__Your goal__
Carry on the passage about the Blessed Virgin as the Mystic Rose, picking up right after its final sentence.
### Provided passage ###
The Church has also given the title “Mystic Rose” to the Blessed Virgin in the Litany of Loreto. If all the saints in heaven can be described as flowers in the garden of Our Lord, Our Lady is the most beautiful and exalted of all the flowers. This Mystic Rose emits a most exquisite fragrance that not only gives joy to the saints in heaven, but also perfumes the souls of all Christians who draw near to this rose of incomparable beauty. To all who take refuge in Mary, she covers them with her mantle, and the same Holy Ghost which overshadowed her at the Annunciation will also overshadow her spiritual children, and will cause many flowers of heavenly graces to spring up in the garden of their souls.
### Extracted material ###
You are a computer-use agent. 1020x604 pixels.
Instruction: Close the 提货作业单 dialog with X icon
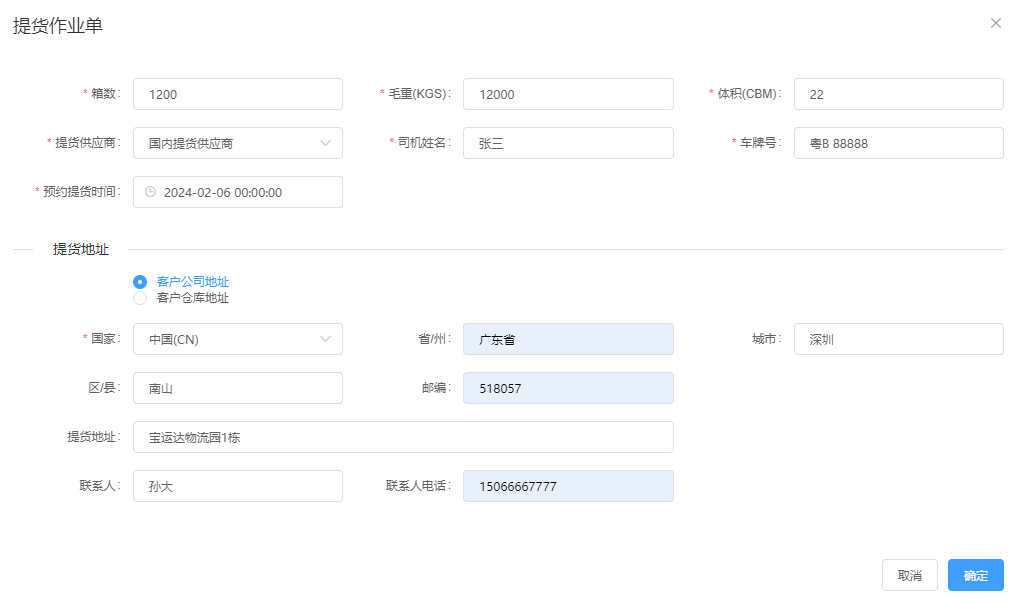[x=995, y=23]
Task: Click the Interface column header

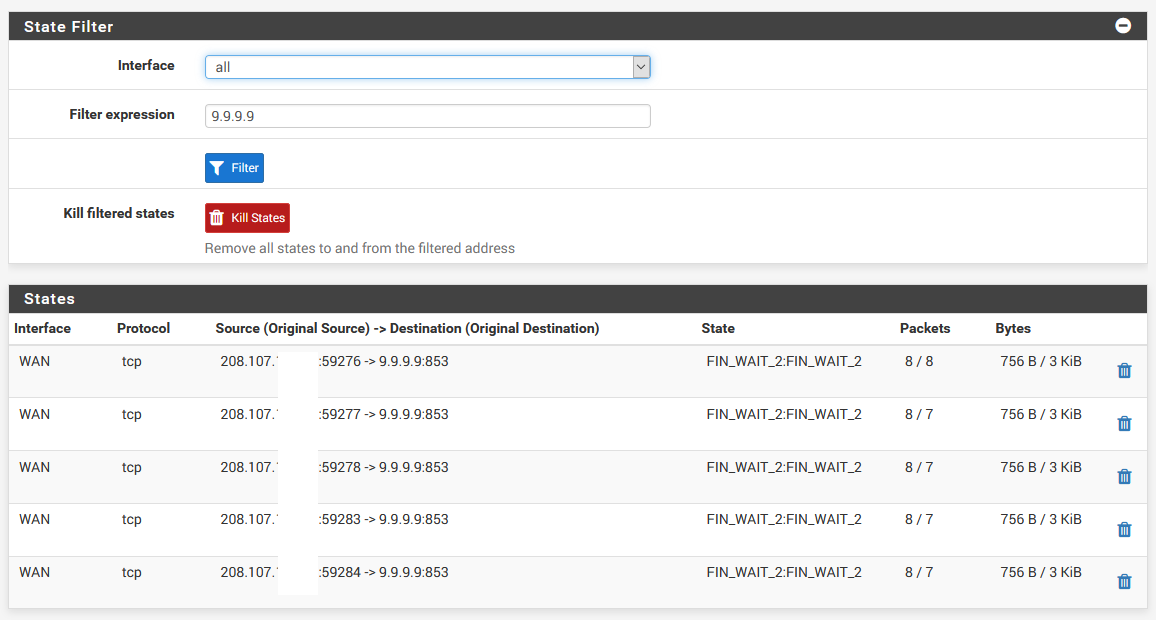Action: point(42,328)
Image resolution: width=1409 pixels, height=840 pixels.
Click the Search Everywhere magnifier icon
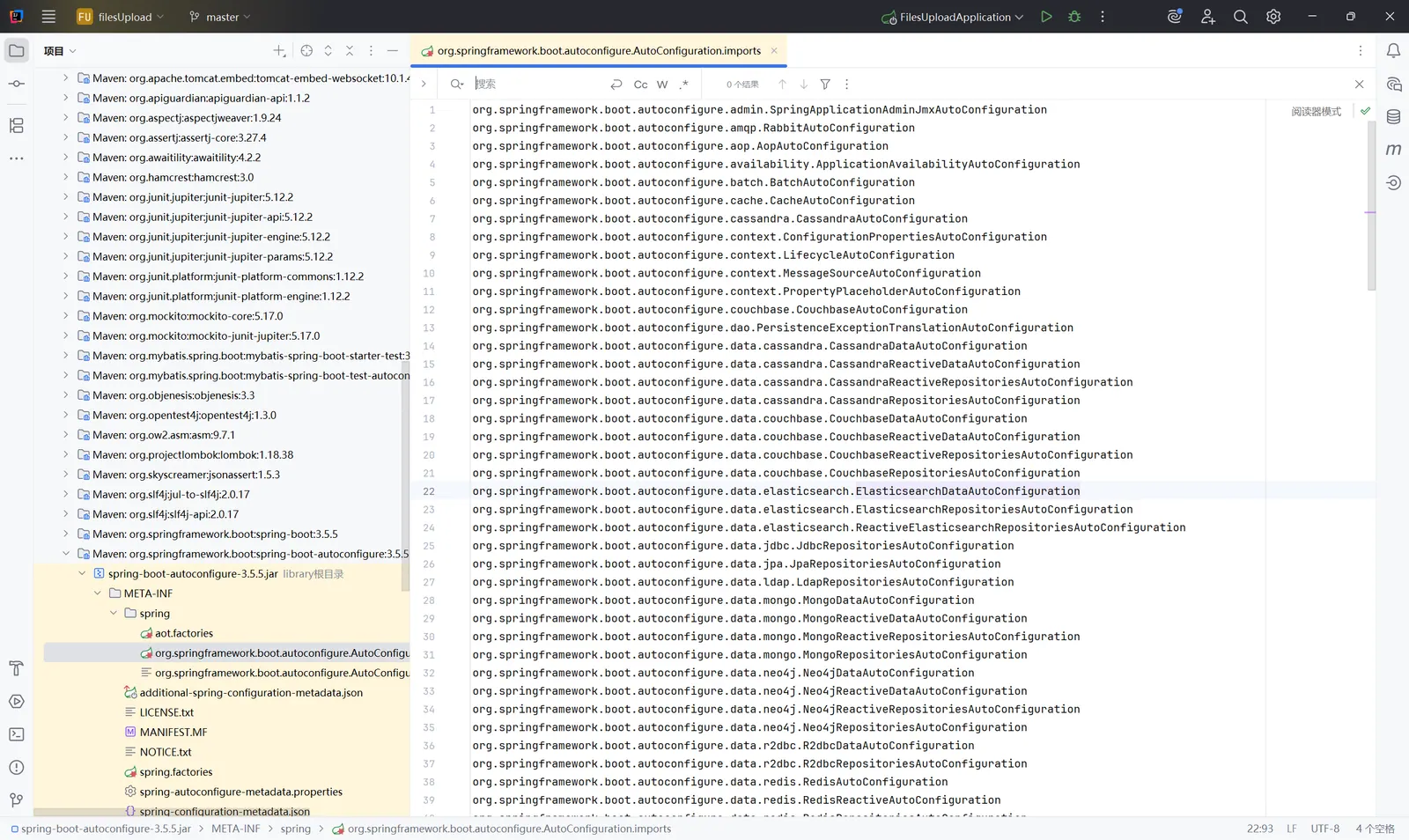(1240, 17)
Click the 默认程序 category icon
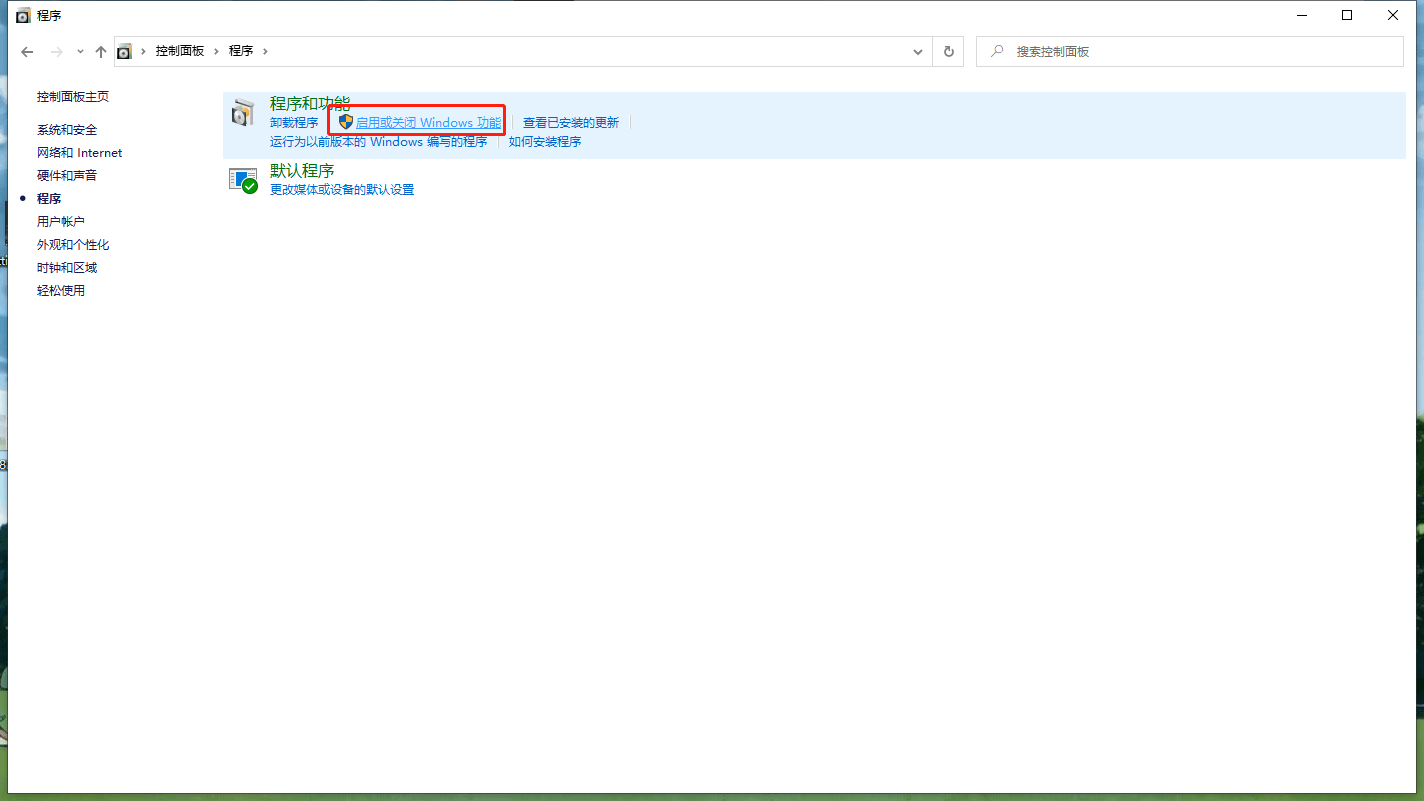This screenshot has height=801, width=1424. point(243,180)
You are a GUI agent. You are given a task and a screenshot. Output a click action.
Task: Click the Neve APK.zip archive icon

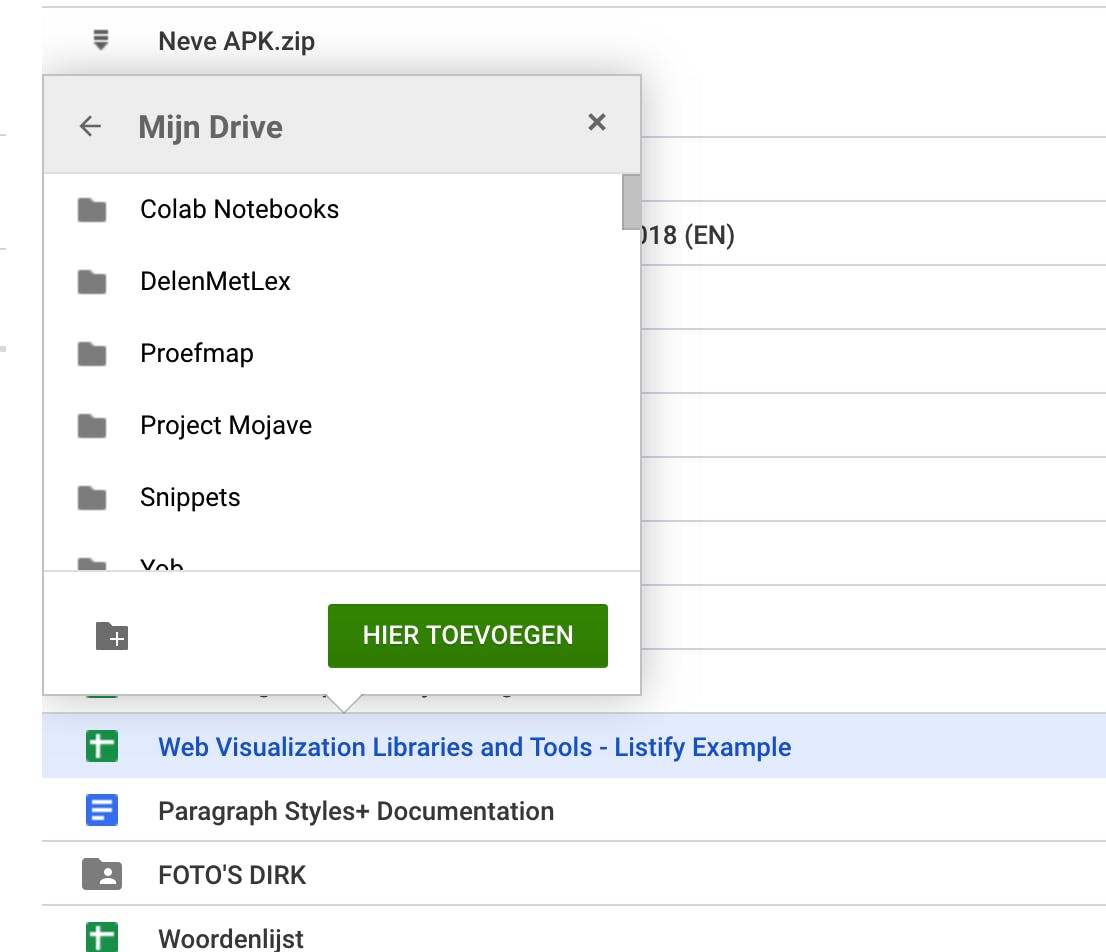click(101, 41)
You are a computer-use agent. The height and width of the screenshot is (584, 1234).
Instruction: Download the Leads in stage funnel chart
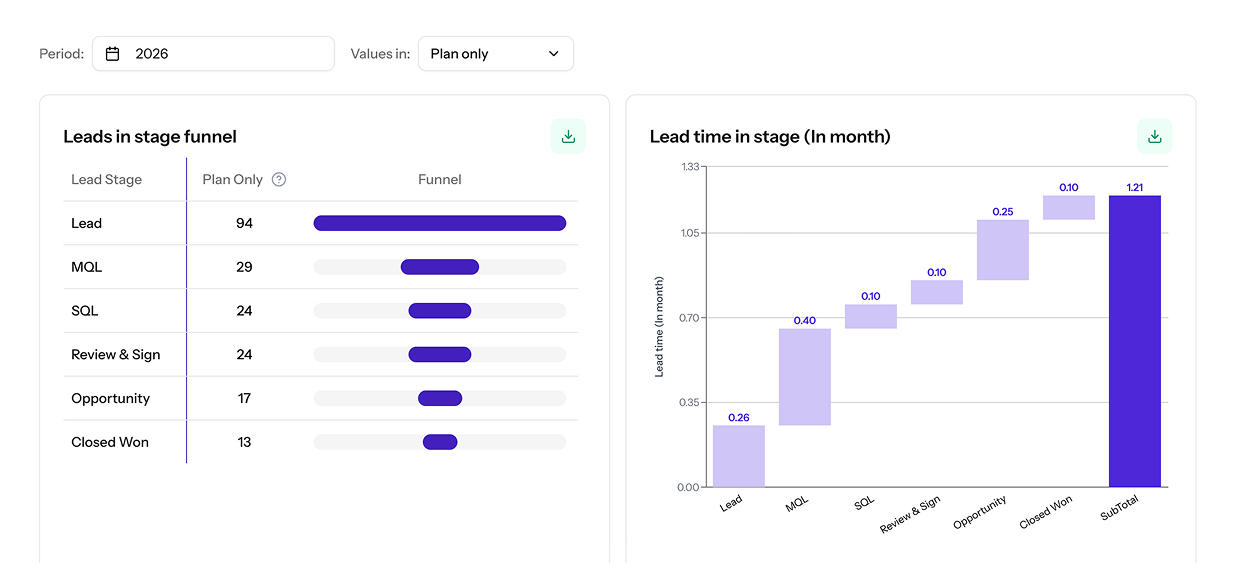568,135
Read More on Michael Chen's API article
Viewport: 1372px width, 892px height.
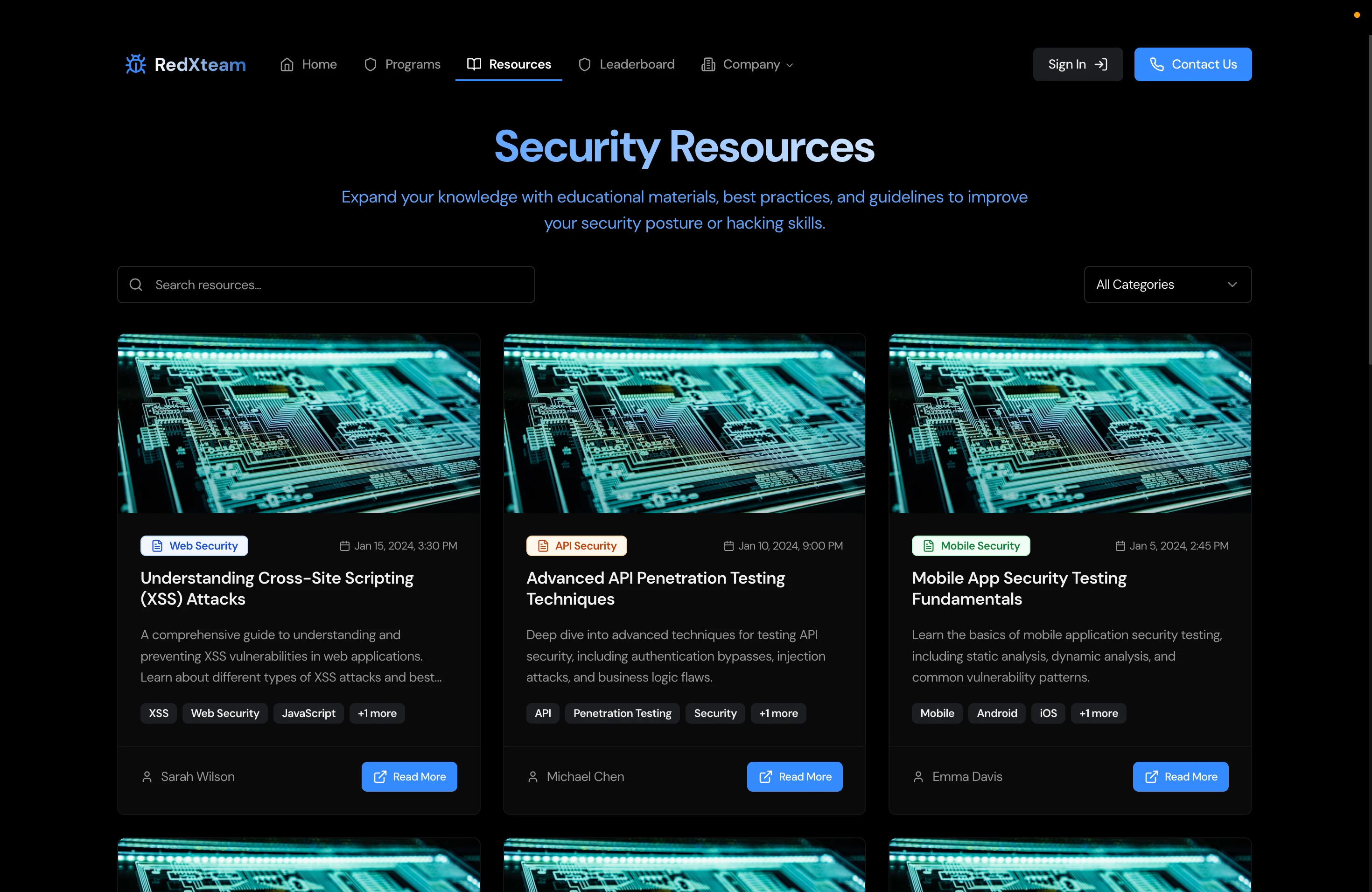(x=794, y=777)
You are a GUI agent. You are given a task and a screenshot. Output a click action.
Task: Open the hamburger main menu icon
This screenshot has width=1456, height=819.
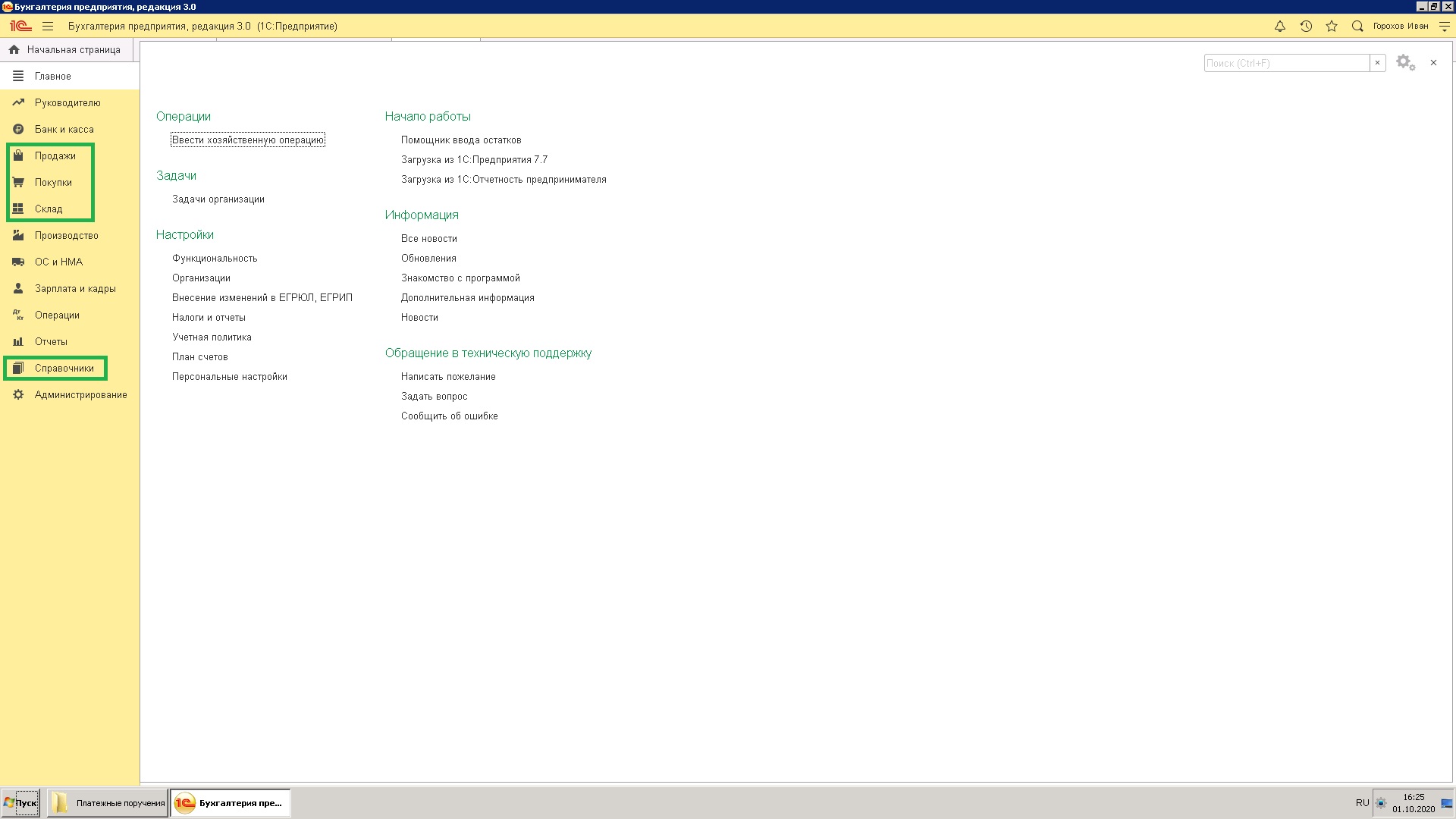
###
__Result for this exercise__
Let these considerations encourage our readers to strive for greater holiness. In these times when so many troubles rage on both outside and inside the Church, let us not be discouraged if we find that our prayers and efforts does not seem to be making a difference in converting souls. Even if we are unable to change others, we are at least able to change ourselves, and therefore, this should move us to strive for greater perfection in the spiritual life. God will surely reward our generosity and use us as His instruments to accomplish His holy will upon the world. Together with the Church, let us cry out to Him: “Emitte Spiritum tuum et creabuntur, et renovabis faciem terrae!”
St. Thomas Aquinas – Summa Theologiae, Supplementum Tertiæ Partis, Q. 93
St. Therese of Lisieux – Story of a Soul, Chapter 1
St. Francis de Sales – Treatise on the Love of God, Chapter VII
St. Teresa of Avila – Interior Castle, Book 7, chapter 4.
St. Louis de Montfort – True Devotion to Mary, Chapter 1.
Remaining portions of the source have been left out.